* [Written instruction]:
Copy word for word the lines of the data from the one containing "Viewport: 347px width, 588px" down to the end of the data, leaving out the pictures.

= = = = = = =

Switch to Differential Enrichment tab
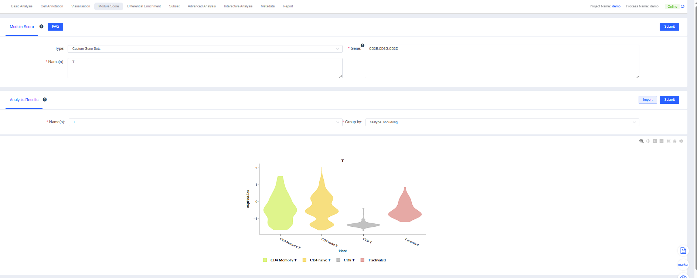The height and width of the screenshot is (278, 697). pyautogui.click(x=144, y=6)
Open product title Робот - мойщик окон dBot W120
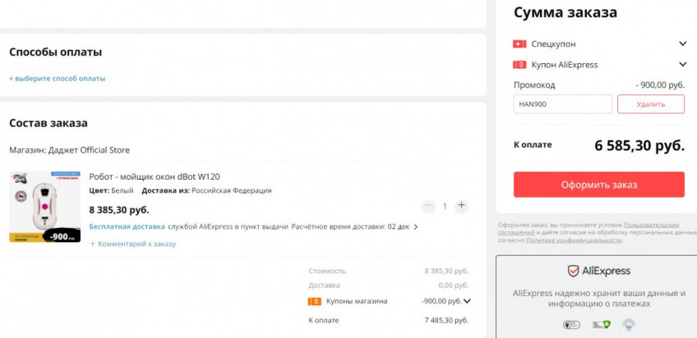The height and width of the screenshot is (338, 697). (155, 176)
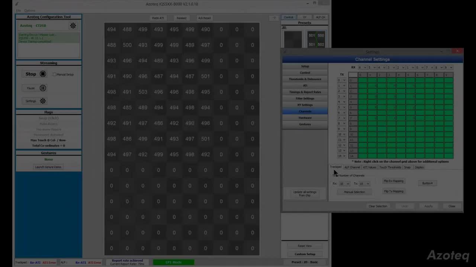The image size is (476, 267).
Task: Open the Settings gear in the Streaming panel
Action: point(42,100)
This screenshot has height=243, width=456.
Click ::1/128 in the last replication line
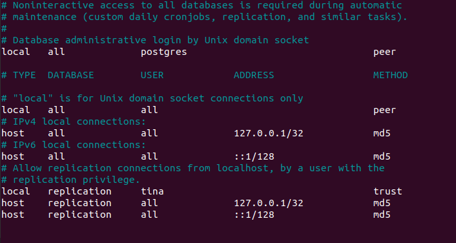(254, 215)
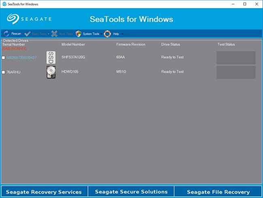Launch Seagate File Recovery
This screenshot has height=198, width=263.
[218, 192]
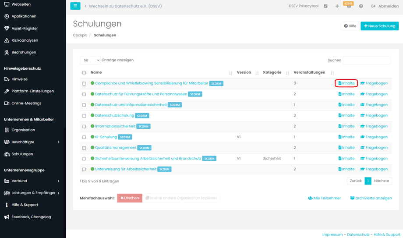Open the mail inbox icon with 43749 badge
Screen dimensions: 403x238
pos(349,6)
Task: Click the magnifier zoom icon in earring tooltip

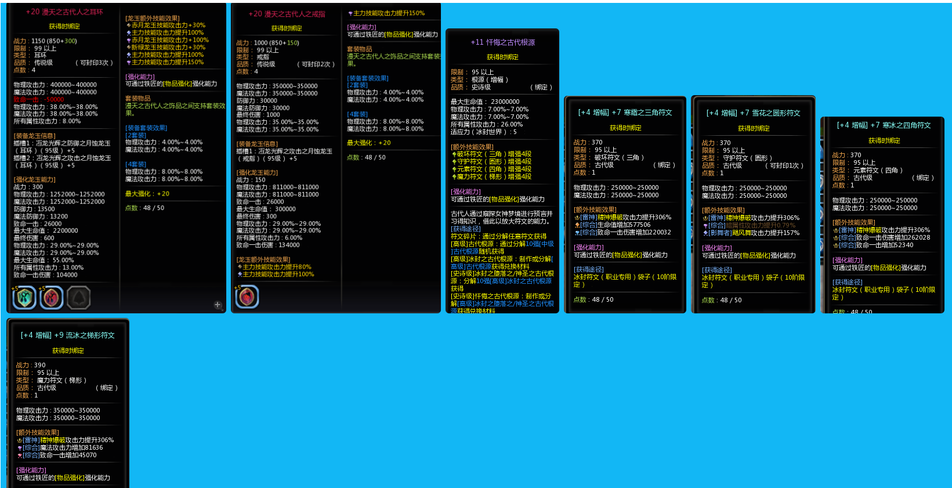Action: (x=218, y=305)
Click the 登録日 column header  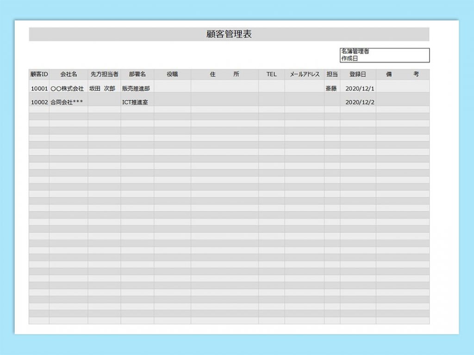pyautogui.click(x=357, y=74)
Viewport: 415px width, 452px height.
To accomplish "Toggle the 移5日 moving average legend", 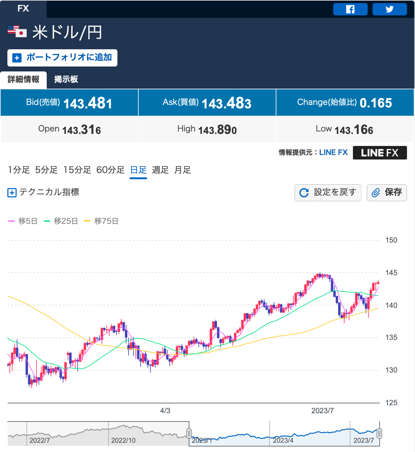I will [x=23, y=221].
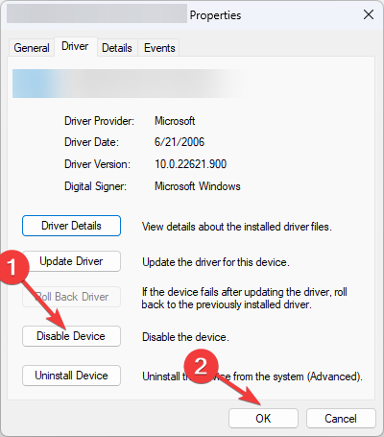Go to the Events tab

(x=159, y=48)
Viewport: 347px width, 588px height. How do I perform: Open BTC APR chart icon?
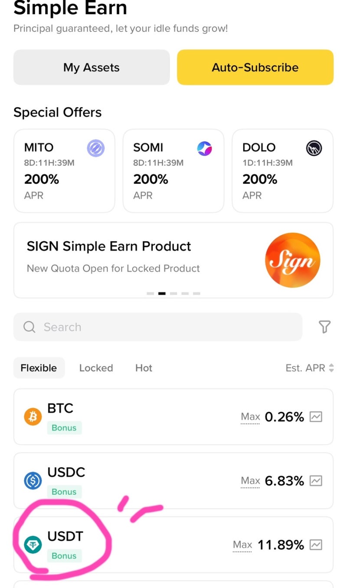pyautogui.click(x=316, y=417)
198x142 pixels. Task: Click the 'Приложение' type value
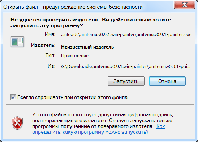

= = = = = = =

* [Response to the exercise]:
Viewport: 347px width, 588px height. How do I perform: Open BTC APR chart icon?
pyautogui.click(x=316, y=417)
198x142 pixels. Task: Click the 'Приложение' type value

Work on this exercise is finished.